MUMBAI (NewsRise) -- India's stock market regulator is conducting a forensic audit of some of the financial statements of Sun Pharmaceutical Industries, as the cloud of alleged irregularities and corporate governance lapses looms over the nation's largest drugmaker.
Last evening, billionaire Dilip Shanghvi-backed Sun Pharmaceutical said the Securities and Exchange Board of India ordered a forensic audit of its financial statements for the years ending March 2016 to 2018. The forensic audit is ongoing, it said in a statement.
"As an organization, we are committed to adhering to all applicable legal and regulatory requirements and will ensure that any material developments in this regard are promptly notified to all our stakeholders," the company said.

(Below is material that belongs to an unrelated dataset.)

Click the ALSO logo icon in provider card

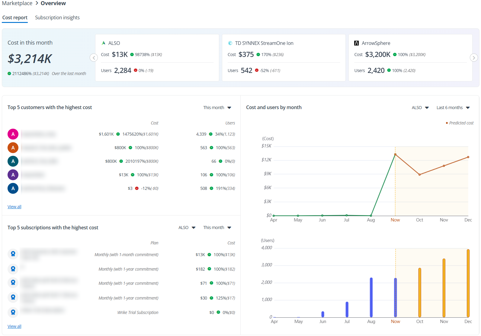(x=104, y=43)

The regulatory probe comes after early this year reports surfaced that a whistleblower filed a complaint to regulators over transactions involving the company and its founders and other violations of securities rules. The complaint alleged that the drug maker's India distributor Aditya Medisales had transactions worth 58 billion rupees ($806 million) with Suraksha Realty, a firm controlled by Sun's then executive director Sudhir Valia, according to local media reports.

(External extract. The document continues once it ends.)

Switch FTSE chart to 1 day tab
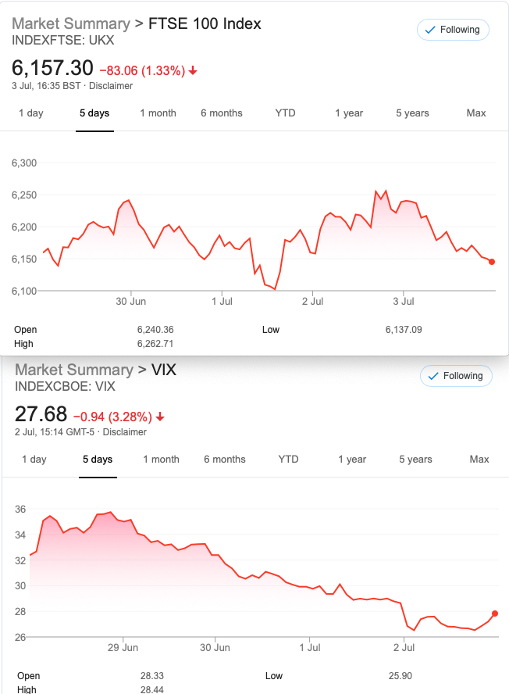Screen dimensions: 509x694 [31, 113]
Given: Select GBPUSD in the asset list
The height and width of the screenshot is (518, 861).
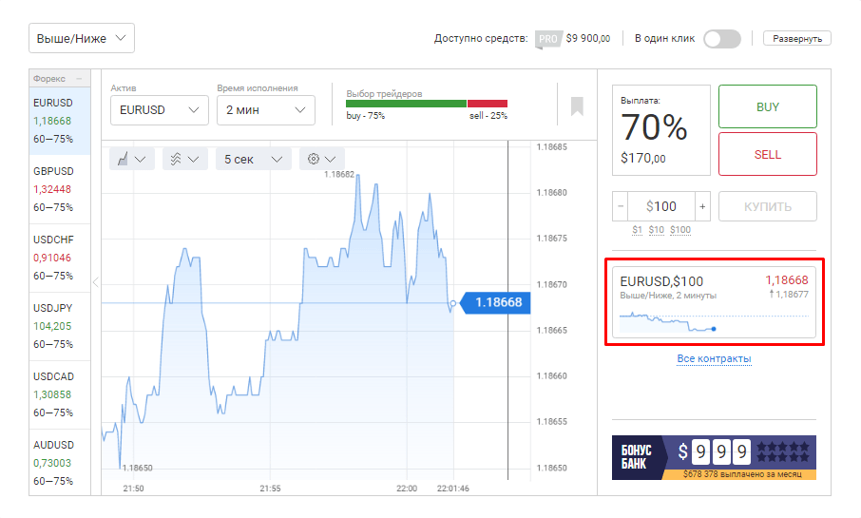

Sun has denied all allegations, and since then restructured its India operations by replacing Aditya Medisales with its wholly owned unit as the new distributor. Valia too stepped down from the position of whole-time director of the company to a non-executive director.
The series of allegations hammered Sun's shares with the stock losing 13% to touch a six-year low on Jan. 18, wiping off $1.5 billion in market value. The shares have since recovered with an 8.7% gain.

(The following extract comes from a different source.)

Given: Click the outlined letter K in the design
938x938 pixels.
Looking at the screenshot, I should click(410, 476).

On Friday, Sun shares closed down 1.6% in Mumbai trading, while the benchmark S&P BSE Sensex added 0.9%.
Last week, media reports said the regulator has cleared Sun of all charges as a preliminary probe found no merit in the allegations of violations of securities laws. The shares rose 5% soon after the news emerged.
However, on Tuesday, a report on Moneycontrol website said the regulator ordered a forensic audit of the company's financials, pummeling Sun's shares. The share movement forced the exchanges to seek clarification from the drug maker, which it obliged by confirming the report.
"Sun has not been forthright in its disclosures. Only, when the news article surfaced did it rush to confirm the probe," said Shriram Subramanian, managing director of investment advisory firm InGovern. "The company needs to be forthright if it has nothing to hide."
The latest development comes as Sun is barely turning around its operational performance, and sorting out most of the regulatory issues that had in the past cast a shadow over its financials.
The company is turning its business away from cheap copycat generics to specialty drugs in a bid to circumvent the challenges in the U.S., where falling prices amid expedited approval rates for generics had stoked fears of increased competition from new players
It is also investing millions of dollars in new drugs in dermatology, ophthalmology, and oncology, which have started to bear fruit. In its earnings conference call last month, Sun said the company's specialty pipeline is starting to pick up in the U.S., though higher costs related to new launches remain a major overhang next fiscal year.